# Material for this task:
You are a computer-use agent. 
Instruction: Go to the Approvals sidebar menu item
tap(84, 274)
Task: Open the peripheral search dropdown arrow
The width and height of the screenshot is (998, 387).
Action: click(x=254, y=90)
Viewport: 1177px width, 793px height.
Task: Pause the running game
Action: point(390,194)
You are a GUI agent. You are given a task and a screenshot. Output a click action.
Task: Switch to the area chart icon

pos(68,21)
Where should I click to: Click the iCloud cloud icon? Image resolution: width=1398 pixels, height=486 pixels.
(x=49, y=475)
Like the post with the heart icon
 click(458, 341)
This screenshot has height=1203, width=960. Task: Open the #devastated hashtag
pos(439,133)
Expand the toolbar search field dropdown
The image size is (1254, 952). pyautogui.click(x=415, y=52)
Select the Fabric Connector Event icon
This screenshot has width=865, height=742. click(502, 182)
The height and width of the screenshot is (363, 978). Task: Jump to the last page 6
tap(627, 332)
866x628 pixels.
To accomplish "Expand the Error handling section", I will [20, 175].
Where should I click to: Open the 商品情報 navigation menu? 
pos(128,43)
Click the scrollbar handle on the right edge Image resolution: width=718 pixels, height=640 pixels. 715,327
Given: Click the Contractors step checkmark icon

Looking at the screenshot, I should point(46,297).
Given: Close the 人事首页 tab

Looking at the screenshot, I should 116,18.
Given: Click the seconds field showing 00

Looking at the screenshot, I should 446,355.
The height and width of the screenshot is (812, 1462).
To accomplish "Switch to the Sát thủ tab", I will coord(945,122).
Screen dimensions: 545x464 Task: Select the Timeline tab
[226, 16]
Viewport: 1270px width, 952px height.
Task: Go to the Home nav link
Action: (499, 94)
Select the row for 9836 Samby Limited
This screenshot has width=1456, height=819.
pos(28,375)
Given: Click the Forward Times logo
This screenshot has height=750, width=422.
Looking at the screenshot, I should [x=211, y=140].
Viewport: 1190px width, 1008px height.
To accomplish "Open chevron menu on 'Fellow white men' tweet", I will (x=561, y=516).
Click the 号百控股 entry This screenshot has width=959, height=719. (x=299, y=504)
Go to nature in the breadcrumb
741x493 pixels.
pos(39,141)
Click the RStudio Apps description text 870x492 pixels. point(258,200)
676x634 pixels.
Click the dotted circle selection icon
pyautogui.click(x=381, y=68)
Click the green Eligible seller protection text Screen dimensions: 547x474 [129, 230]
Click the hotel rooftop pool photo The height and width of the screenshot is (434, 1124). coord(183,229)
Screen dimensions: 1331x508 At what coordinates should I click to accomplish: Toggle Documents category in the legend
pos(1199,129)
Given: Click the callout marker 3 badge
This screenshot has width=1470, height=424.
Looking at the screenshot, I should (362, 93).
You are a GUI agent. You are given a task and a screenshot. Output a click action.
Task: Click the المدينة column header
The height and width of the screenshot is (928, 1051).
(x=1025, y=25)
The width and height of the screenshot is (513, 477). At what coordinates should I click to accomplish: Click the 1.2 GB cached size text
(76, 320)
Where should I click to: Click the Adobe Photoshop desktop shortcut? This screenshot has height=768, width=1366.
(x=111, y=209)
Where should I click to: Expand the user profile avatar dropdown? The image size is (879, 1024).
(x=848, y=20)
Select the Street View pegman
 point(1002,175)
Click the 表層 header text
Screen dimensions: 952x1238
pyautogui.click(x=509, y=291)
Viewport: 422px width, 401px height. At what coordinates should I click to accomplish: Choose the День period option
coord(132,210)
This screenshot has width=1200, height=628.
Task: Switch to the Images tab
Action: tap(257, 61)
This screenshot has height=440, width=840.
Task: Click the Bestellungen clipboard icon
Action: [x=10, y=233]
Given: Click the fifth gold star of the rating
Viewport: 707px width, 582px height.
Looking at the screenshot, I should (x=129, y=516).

# Your objective:
Each line from the start of the listing above through the line containing "Click the scrollbar" must be reproduced exactly. Leave out the rest.

# Task result:
You are a computer-use agent. 
Instruction: Go to the Approvals sidebar menu item
tap(84, 274)
Task: Open the peripheral search dropdown arrow
The width and height of the screenshot is (998, 387).
Action: click(x=254, y=90)
Viewport: 1177px width, 793px height.
Task: Pause the running game
Action: point(390,194)
You are a GUI agent. You are given a task and a screenshot. Output a click action.
Task: Switch to the area chart icon

pos(68,21)
Where should I click to: Click the iCloud cloud icon? Image resolution: width=1398 pixels, height=486 pixels.
(x=49, y=475)
Like the post with the heart icon
 click(458, 341)
This screenshot has height=1203, width=960. Task: Open the #devastated hashtag
pos(439,133)
Expand the toolbar search field dropdown
The image size is (1254, 952). pyautogui.click(x=415, y=52)
Select the Fabric Connector Event icon
This screenshot has width=865, height=742. click(502, 182)
The height and width of the screenshot is (363, 978). Task: Jump to the last page 6
tap(627, 332)
866x628 pixels.
To accomplish "Expand the Error handling section", I will [20, 175].
Where should I click to: Open the 商品情報 navigation menu? 
pos(128,43)
Click the scrollbar handle on the right edge Image resolution: width=718 pixels, height=640 pixels. 715,327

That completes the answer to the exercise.